## Data records
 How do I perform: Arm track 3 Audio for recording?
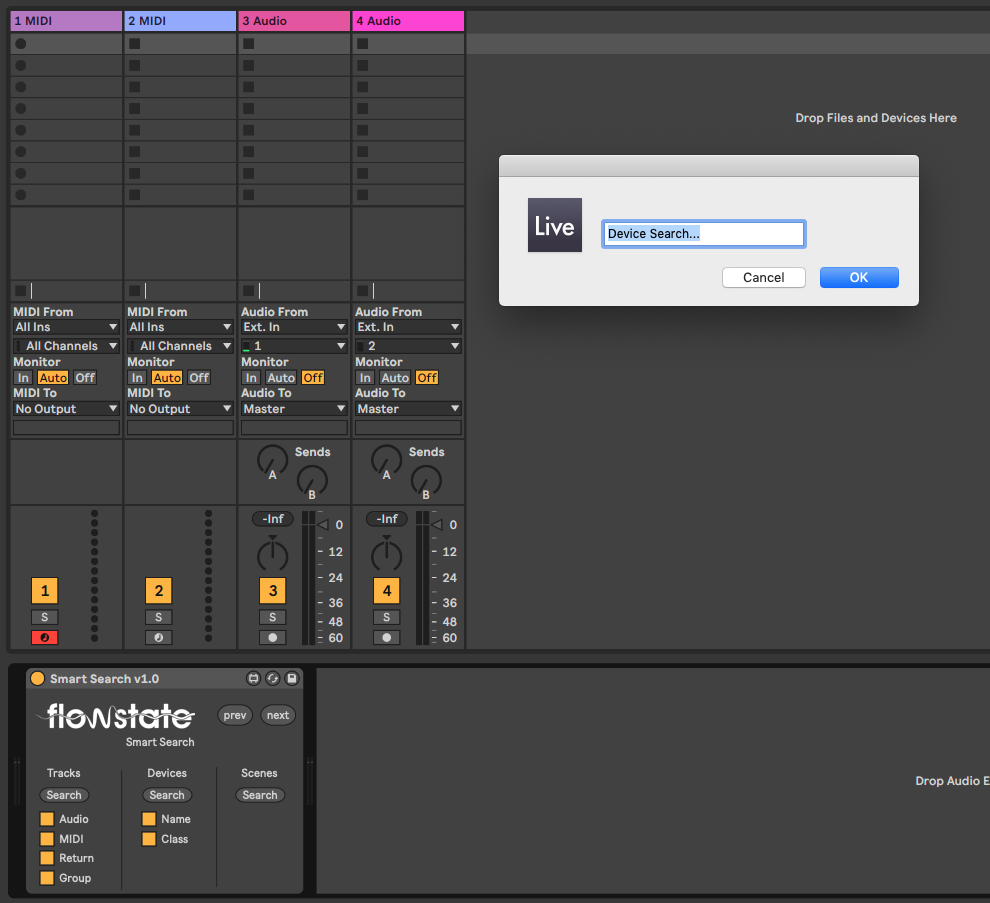[272, 638]
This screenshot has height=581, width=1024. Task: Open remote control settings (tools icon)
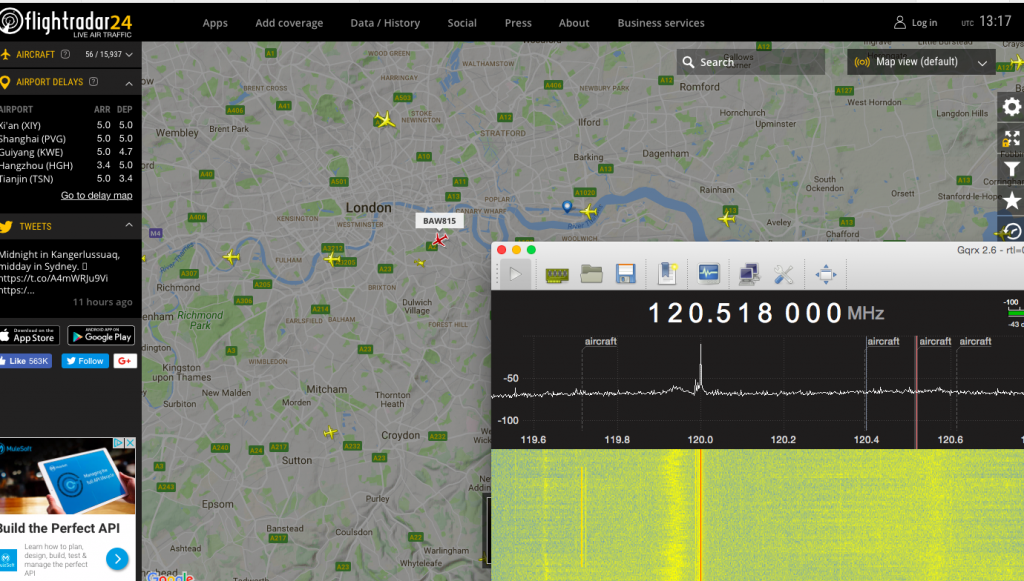(x=783, y=273)
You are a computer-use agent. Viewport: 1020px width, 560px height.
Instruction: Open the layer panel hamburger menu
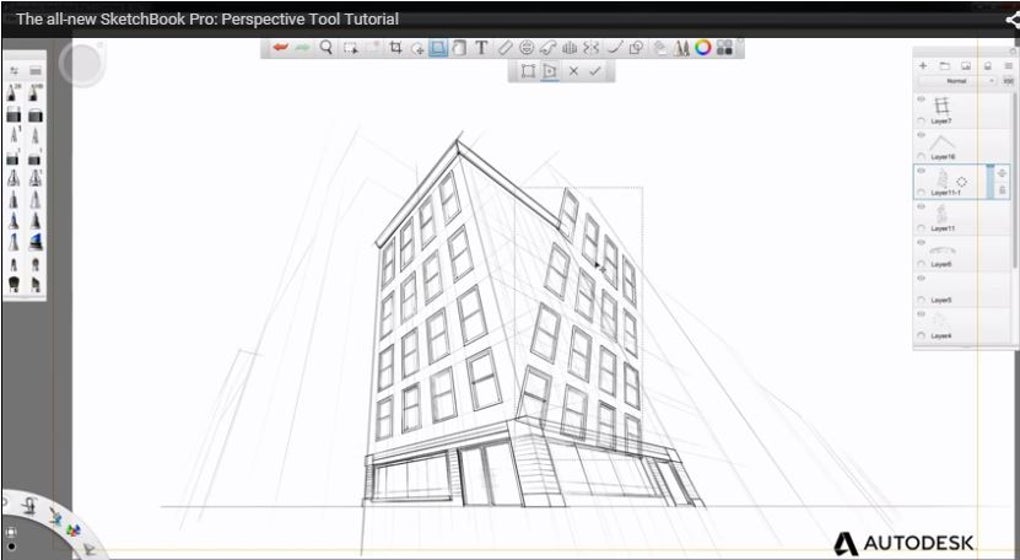[x=1007, y=65]
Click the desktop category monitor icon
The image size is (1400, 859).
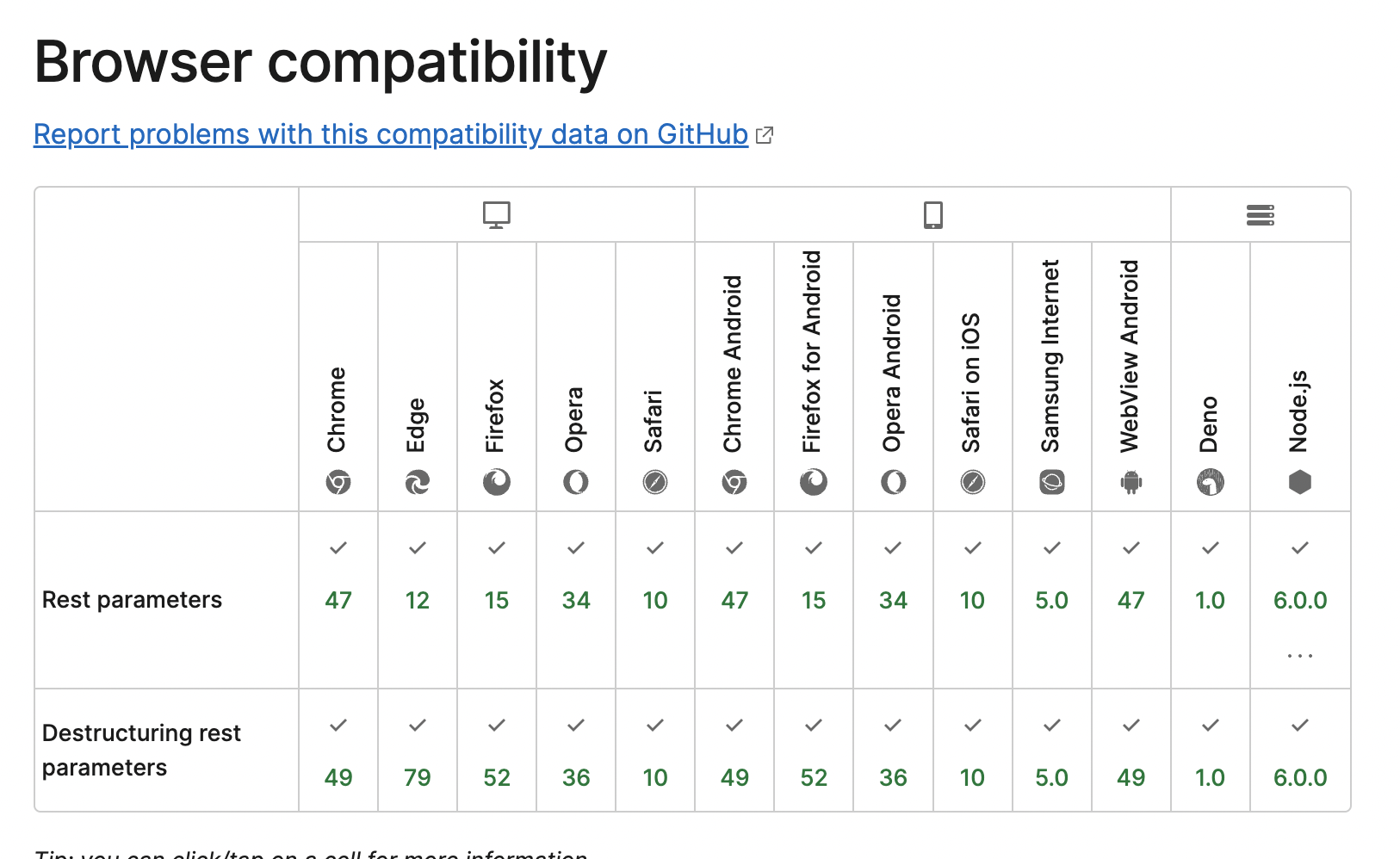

## What to produce
Pictures are to be left out when the entries above are repeated exactly.

## Response for this exercise
 How do I perform: Arm track 3 Audio for recording?
[272, 638]
This screenshot has height=581, width=1024. Task: Open remote control settings (tools icon)
(x=783, y=273)
You are a computer-use agent. Viewport: 1020px width, 560px height.
Instruction: Open the layer panel hamburger menu
[x=1007, y=65]
Click the desktop category monitor icon
The image size is (1400, 859).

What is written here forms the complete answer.